Pick out all lines with the word "agent" from the records that follow.

** Opening Exercise data block **

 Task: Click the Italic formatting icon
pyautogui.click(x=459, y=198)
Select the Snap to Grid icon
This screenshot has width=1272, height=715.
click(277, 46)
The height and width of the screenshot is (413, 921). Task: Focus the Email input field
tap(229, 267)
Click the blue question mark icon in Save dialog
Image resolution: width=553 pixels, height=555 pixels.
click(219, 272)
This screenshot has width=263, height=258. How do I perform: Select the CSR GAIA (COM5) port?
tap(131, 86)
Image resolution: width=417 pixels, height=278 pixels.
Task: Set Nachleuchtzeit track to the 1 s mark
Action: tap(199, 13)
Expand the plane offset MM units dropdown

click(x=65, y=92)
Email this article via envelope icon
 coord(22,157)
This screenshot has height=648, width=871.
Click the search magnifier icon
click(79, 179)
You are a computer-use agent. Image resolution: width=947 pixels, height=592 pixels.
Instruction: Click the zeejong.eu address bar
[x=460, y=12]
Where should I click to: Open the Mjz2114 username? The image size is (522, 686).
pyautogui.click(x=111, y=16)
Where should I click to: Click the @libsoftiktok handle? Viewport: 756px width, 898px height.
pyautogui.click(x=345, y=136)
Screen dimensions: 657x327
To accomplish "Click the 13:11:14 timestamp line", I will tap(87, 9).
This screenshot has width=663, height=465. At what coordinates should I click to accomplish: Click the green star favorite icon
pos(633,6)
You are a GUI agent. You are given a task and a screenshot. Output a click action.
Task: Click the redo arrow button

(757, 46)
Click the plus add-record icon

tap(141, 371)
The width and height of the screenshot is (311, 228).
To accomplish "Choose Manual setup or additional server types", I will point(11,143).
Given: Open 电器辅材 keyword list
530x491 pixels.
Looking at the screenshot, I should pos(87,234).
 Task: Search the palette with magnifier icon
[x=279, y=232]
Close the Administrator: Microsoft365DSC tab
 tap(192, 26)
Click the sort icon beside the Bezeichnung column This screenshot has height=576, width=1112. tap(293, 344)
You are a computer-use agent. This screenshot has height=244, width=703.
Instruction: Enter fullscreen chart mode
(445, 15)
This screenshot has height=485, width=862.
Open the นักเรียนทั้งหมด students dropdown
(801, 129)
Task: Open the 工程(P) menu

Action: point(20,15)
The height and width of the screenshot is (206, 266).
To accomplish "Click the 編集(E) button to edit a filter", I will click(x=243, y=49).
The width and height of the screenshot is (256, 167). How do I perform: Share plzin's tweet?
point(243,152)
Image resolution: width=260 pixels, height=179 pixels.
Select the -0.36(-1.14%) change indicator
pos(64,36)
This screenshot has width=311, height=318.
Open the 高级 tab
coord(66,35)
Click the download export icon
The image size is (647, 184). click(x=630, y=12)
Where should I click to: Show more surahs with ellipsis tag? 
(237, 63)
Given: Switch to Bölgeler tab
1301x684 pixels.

** Closing Exercise data block **

Answer box:
You are a computer-use agent. Image resolution: width=947 pixels, height=592 pixels.
You are a GUI agent. You are given a task and a screenshot. Output a click action.
You are a computer-use agent. This screenshot has height=244, width=703.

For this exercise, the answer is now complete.